If you still prefer or need the latest release straight from source (for instance, your package repositories are outdated), then the steps below are the correct way to manually upgrade your phpMyAdmin installation.
1. Back Up phpMyAdmin
If you followed this guide before, make sure to delete any previous backup directory you created.
sudo rm -rf /usr/share/phpmyadmin.bak
Next, back up your current phpMyAdmin folder by renaming it:
sudo mv /usr/share/phpmyadmin/ /usr/share/phpmyadmin.bak
Create a new phpMyAdmin folder (adjust this path if your distro or setup uses a different location, such as /var/www/html/phpmyadmin
):
sudo mkdir /usr/share/phpmyadmin/
Then change directory:
cd /usr/share/phpmyadmin/
2. Download and Extract phpMyAdmin
phpMyAdmin 5.2.2 (released Jan 2025) requires PHP 7.2 or newer and MySQL/MariaDB 5.5 or newer.
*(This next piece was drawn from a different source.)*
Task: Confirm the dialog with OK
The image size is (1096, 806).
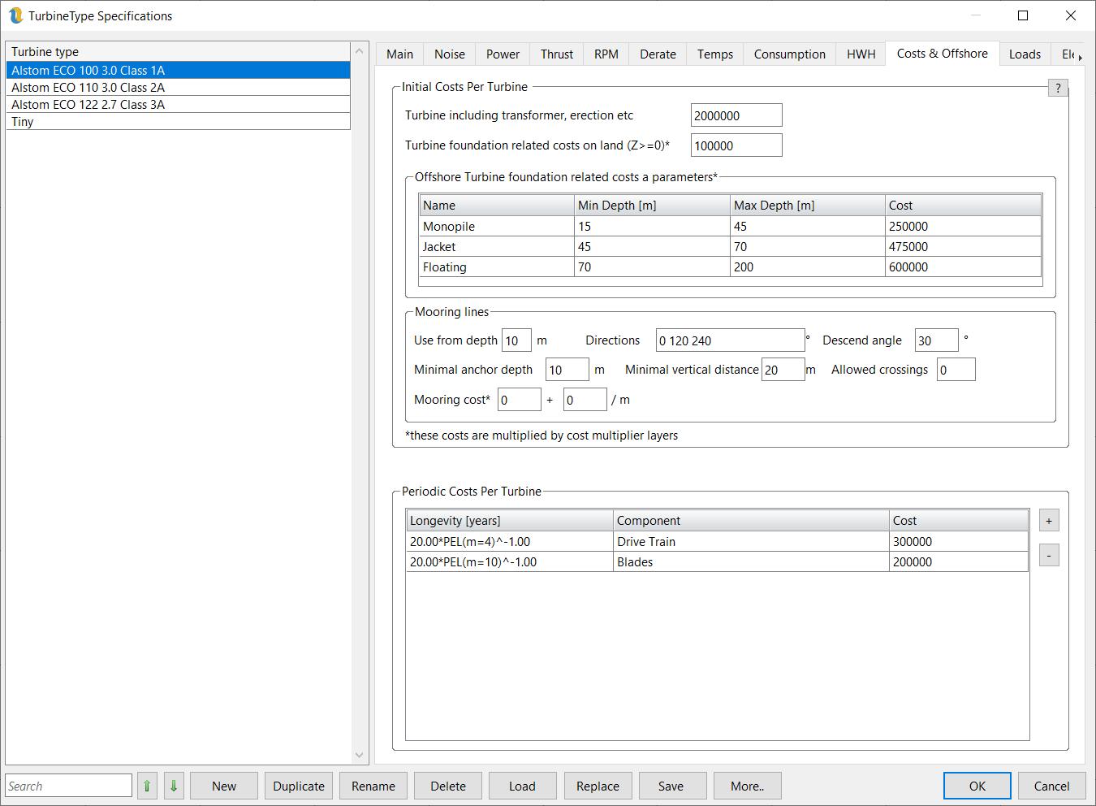Action: click(977, 786)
To find your PHP version via the command line, run php -v
. If you need to upgrade PHP, check out this guide: How to Upgrade from PHP 7.x to PHP 8 on Ubuntu.
- For PHP 7.2 or newer, download phpMyAdmin 5.2.2.
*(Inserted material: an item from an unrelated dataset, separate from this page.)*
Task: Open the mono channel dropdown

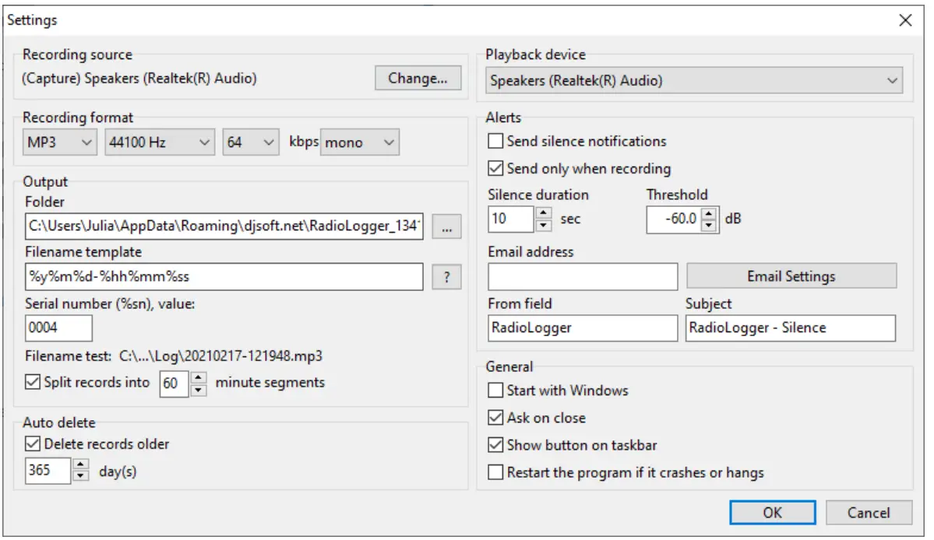Action: (x=390, y=142)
- For PHP 7.1, download phpMyAdmin 5.1.4.
- For PHP 5.5 to PHP 7.4, download phpMyAdmin-4.9.11.
Visit the phpMyAdmin download page and locate the .tar.gz URL. In this guide, we’re using version 5.2.2 (released Jan 2025). If a later version is available, be sure to change the commands accordingly (and let me know in the comments so I can update the guide!).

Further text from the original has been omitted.